Why Community Energy Management Matters
The central focus of the session was extending optimization beyond individual sites to communities of multiple locations working together. These may include:
- Residential neighborhoods
- Homes and apartment buildings
- Business parks
- Commercial facilities
Höning cited the Netherlands as an example where grid connection limits are slowing electrification and business growth. In some areas, new developments or expanded grid connections may not be available for years.
By coordinating energy use collectively, communities can better use limited capacity, pool flexibility resources, and locally share renewable generation such as solar power.
Two Architectural Models for CEMS
Höning described two possible approaches to community energy management.
Central Fleet Optimization
In this model, all participating sites send forecasts, preferences, and asset data to a central optimizer, which creates one large coordinated plan for everyone.
Federated Coordination with Local Autonomy
The second model—and the one being tested with TNO in the Netherlands—allows each site to optimize itself first. A higher-level community layer then evaluates the aggregated schedules and requests adjustments if the combined plan would exceed shared limits.
This approach offers several benefits:
- Local autonomy: Each site keeps control over its own assets and preferences
- Flexible contracts: Sites may retain their own commercial arrangements
- Scalability: Smaller optimizations may scale better than one centralized system
Using Price and Capacity Signals
Rather than directly controlling local systems, the community layer influences behavior through signals:
- Price signals: Higher prices during peak periods encourage load shifting
- Capacity limits: If pricing alone does not solve the issue, sites can be given hard limits to stay within
This allows local systems to remain independent while still contributing to a community-wide objective.
Prototype Results
Höning presented early prototype results comparing uncoordinated and coordinated optimization.
Without the community layer, aggregated demand exceeded the shared network capacity limit. After applying community-level signals, local systems adjusted their schedules and brought the total load much closer to the allowed threshold.

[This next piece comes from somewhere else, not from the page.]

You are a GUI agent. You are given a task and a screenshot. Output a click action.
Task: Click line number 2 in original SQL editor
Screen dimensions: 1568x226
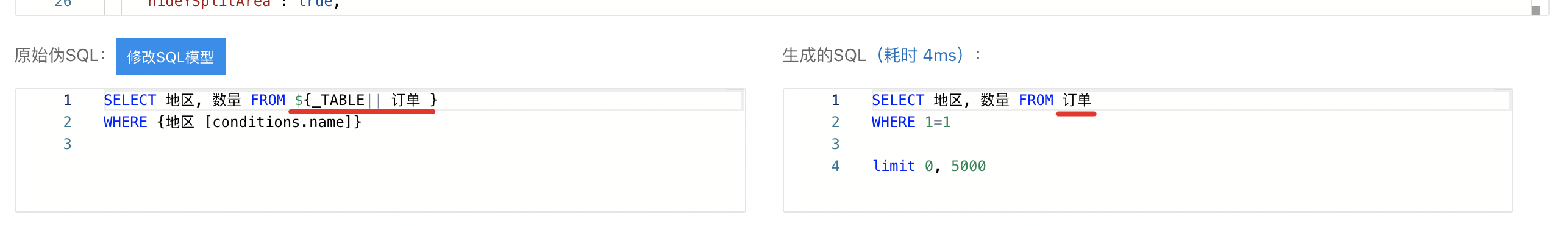(x=67, y=122)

He also noted that forecasting errors remain an operational challenge, since plans are only as accurate as the forecasts used to generate them.
Challenges Beyond Technology
While the technical prototype is promising, Höning emphasized that organizational challenges may be even more difficult than software design. For example, communities may need to:
- Adopt collective contracts
- Coordinate incentives among participants
- Agree on governance models
The Role of Open Source
The talk demonstrated how open source software can help solve emerging grid constraints by enabling new forms of energy coordination. As electrification accelerates, platforms like FlexMeasures can provide a flexible foundation for local optimization, community orchestration, and shared energy value creation.